> Objective
Rewrite the data from the line containing "Viewport: 1024px width, 934px" through the line containing "point(164,679)", inclusive, changing "rear hub axle" to "front hub axle" and leaving everything else unaltered.

— Begin Records for the exercise —

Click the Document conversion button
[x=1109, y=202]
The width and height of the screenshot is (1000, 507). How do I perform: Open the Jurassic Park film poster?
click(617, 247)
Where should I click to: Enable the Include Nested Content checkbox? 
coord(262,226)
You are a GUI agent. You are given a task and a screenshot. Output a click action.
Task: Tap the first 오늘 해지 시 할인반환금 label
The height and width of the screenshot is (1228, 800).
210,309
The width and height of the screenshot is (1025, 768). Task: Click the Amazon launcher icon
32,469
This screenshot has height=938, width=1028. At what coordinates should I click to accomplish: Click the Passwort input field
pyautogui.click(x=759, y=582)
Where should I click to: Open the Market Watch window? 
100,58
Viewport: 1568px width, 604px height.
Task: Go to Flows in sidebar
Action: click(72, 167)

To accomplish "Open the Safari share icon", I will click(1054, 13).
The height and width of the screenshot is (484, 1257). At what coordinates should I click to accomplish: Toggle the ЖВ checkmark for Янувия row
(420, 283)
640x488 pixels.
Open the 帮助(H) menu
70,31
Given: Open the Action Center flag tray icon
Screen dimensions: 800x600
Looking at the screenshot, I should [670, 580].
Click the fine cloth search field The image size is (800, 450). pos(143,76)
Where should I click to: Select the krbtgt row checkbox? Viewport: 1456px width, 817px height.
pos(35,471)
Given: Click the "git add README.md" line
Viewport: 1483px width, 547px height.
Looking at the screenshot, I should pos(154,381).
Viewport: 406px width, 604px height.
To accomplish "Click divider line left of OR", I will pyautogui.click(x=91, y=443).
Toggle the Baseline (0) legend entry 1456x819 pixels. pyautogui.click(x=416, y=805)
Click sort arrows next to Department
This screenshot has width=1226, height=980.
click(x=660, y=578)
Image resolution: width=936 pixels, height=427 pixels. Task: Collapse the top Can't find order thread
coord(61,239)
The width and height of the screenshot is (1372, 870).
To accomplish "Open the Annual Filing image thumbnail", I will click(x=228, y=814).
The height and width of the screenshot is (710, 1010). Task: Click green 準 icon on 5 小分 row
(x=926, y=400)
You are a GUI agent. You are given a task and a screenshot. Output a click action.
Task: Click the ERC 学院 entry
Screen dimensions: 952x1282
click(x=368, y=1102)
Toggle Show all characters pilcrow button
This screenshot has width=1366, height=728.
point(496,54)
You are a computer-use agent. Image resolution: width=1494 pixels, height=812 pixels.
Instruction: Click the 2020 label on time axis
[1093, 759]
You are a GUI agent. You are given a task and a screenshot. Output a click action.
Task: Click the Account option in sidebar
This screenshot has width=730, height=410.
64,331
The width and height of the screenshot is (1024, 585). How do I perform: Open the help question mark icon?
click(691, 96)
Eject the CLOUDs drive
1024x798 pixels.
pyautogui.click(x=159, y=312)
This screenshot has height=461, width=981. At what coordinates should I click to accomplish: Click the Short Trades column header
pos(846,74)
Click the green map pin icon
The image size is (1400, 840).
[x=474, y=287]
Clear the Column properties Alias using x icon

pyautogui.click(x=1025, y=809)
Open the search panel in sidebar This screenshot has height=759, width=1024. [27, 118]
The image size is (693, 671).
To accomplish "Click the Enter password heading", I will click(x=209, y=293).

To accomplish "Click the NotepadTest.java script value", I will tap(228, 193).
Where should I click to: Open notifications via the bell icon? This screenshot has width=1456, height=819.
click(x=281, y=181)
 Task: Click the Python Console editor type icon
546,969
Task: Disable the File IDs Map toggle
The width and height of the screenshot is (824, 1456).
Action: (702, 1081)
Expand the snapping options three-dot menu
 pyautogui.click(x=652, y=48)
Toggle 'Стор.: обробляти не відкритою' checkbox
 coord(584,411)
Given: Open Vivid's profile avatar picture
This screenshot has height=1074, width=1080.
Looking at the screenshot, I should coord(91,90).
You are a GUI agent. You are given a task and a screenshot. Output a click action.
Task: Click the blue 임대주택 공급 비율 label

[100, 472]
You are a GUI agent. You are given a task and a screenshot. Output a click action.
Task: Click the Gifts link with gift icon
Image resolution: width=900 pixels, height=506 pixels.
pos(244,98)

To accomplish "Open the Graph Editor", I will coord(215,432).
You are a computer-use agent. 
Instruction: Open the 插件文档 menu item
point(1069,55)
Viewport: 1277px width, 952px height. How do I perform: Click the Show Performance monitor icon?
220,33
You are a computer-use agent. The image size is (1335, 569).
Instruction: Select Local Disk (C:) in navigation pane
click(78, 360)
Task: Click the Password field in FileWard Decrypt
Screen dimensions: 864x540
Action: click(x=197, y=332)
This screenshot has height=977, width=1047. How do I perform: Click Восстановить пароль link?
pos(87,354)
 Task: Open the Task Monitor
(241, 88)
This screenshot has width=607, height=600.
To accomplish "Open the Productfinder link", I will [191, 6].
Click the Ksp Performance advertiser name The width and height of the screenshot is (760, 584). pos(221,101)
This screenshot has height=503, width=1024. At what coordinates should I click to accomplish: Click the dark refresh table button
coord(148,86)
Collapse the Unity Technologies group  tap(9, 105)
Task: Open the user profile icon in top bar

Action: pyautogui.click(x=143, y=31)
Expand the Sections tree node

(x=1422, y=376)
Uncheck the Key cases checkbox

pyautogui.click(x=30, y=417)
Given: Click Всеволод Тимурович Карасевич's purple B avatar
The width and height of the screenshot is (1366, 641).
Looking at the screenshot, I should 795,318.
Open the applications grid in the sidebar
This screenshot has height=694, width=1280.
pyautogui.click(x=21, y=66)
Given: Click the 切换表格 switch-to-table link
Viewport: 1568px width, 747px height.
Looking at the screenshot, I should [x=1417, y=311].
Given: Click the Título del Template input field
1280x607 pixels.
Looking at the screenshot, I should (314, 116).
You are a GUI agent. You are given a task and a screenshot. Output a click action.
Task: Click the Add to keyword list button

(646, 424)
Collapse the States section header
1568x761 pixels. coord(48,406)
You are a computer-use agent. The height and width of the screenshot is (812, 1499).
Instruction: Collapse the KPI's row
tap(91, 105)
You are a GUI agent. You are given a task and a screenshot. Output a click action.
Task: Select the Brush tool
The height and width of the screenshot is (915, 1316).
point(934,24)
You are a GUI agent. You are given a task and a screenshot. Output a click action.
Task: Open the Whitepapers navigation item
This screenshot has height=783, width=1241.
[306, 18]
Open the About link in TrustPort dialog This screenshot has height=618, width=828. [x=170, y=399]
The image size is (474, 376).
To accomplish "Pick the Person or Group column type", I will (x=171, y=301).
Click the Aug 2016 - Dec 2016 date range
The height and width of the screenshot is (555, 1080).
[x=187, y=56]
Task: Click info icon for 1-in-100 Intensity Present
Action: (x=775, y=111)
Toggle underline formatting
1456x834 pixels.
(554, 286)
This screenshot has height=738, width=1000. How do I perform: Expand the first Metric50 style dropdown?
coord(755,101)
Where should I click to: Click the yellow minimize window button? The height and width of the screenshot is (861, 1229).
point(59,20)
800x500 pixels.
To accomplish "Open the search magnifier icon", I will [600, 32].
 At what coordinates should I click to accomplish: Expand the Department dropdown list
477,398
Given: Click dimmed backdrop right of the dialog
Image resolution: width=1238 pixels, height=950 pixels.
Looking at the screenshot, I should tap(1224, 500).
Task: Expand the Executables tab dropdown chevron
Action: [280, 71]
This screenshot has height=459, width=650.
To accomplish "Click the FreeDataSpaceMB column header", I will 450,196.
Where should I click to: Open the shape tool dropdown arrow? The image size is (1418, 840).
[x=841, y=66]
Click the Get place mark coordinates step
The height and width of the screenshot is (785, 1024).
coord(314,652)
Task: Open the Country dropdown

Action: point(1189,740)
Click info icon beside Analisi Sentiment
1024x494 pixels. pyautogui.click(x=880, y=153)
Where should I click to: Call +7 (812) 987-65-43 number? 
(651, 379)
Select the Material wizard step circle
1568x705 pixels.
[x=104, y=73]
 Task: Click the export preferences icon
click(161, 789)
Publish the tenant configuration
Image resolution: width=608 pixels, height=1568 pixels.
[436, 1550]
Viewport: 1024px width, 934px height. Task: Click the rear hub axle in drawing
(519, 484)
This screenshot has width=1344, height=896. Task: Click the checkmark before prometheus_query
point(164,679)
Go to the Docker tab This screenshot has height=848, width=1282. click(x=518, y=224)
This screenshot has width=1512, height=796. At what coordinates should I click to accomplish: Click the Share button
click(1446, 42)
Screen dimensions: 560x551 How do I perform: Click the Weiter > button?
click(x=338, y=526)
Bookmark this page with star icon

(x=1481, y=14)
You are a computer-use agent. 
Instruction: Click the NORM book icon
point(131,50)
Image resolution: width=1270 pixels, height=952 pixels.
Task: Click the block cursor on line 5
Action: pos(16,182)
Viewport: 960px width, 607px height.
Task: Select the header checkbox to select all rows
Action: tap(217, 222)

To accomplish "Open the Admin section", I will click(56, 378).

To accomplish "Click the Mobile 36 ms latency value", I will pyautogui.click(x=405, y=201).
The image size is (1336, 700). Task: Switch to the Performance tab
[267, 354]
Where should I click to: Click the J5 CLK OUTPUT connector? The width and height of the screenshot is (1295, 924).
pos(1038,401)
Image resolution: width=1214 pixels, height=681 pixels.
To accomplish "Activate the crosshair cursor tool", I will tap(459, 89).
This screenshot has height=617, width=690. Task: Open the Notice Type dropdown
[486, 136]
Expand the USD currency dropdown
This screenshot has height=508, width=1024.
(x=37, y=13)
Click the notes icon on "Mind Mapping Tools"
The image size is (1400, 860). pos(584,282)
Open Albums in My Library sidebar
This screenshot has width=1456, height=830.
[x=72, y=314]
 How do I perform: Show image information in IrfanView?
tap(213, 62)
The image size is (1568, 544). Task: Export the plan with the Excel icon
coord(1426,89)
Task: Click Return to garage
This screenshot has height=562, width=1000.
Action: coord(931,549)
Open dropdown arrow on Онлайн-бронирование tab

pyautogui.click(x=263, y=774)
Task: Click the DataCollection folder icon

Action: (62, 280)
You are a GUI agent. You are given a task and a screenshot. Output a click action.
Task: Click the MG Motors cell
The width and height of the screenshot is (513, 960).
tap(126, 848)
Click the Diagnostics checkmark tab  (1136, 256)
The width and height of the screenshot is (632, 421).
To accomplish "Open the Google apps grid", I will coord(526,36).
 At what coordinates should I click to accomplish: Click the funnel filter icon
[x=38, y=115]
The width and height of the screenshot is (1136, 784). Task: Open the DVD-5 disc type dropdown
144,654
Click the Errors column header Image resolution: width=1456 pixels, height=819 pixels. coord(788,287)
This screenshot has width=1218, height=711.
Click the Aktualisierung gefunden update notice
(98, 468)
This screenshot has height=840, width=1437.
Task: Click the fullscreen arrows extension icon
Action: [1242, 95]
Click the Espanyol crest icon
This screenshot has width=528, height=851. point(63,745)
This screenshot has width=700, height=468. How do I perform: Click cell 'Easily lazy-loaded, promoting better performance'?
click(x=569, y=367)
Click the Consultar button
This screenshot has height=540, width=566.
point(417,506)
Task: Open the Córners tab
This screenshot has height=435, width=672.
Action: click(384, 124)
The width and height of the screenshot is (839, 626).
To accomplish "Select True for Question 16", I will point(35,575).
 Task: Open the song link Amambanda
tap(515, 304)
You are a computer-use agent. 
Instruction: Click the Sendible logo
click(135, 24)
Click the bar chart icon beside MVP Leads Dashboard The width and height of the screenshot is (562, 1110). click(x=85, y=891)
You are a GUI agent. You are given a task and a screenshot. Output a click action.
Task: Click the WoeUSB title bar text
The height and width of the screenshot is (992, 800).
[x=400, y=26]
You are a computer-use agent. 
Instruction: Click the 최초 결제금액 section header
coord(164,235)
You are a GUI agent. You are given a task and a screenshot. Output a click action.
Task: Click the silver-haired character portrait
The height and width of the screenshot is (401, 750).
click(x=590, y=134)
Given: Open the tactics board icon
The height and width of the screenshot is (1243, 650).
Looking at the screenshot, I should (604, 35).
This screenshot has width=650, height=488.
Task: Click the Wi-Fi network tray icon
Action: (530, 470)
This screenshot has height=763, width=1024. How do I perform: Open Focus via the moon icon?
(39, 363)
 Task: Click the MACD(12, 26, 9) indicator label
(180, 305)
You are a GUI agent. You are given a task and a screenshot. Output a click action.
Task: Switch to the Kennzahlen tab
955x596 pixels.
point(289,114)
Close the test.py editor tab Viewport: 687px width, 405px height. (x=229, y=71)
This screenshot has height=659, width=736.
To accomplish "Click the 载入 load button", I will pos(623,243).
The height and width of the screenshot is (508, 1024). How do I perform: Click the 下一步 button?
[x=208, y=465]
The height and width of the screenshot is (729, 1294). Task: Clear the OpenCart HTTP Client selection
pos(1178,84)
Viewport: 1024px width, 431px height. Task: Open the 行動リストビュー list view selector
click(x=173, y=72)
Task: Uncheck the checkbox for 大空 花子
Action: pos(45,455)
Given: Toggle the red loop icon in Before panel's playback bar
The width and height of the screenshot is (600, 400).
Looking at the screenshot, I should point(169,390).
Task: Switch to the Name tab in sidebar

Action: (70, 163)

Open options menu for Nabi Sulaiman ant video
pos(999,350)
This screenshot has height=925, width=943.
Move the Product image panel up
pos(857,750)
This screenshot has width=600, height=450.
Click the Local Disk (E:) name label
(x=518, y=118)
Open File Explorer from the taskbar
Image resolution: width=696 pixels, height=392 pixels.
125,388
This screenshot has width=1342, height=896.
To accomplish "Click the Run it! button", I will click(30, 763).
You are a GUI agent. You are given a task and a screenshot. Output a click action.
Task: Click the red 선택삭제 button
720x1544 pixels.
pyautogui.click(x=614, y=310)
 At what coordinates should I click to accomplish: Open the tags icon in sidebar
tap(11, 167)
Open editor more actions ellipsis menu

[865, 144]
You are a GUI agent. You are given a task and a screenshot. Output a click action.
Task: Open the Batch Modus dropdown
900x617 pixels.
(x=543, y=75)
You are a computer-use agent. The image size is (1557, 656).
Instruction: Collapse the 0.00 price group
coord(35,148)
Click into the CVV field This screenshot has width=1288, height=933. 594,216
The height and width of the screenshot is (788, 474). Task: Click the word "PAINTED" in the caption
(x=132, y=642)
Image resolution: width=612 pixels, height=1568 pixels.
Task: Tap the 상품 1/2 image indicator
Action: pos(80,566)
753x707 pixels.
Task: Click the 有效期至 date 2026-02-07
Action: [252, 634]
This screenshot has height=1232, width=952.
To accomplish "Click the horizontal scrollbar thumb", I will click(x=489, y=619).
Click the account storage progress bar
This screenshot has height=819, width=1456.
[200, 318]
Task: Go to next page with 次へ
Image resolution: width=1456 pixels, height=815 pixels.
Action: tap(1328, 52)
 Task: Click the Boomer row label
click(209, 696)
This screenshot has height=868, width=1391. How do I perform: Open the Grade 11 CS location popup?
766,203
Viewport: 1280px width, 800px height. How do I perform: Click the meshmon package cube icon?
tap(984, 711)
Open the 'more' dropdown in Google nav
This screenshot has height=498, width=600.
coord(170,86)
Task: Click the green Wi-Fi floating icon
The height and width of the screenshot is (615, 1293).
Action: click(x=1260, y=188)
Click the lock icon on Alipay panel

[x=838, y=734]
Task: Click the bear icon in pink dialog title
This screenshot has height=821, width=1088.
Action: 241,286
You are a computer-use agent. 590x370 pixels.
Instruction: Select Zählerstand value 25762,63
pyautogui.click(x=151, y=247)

— End Records for the exercise —

> Task result
Viewport: 1024px width, 934px height. Task: Click the front hub axle in drawing
(519, 484)
This screenshot has width=1344, height=896. Task: Click the checkmark before prometheus_query
point(164,679)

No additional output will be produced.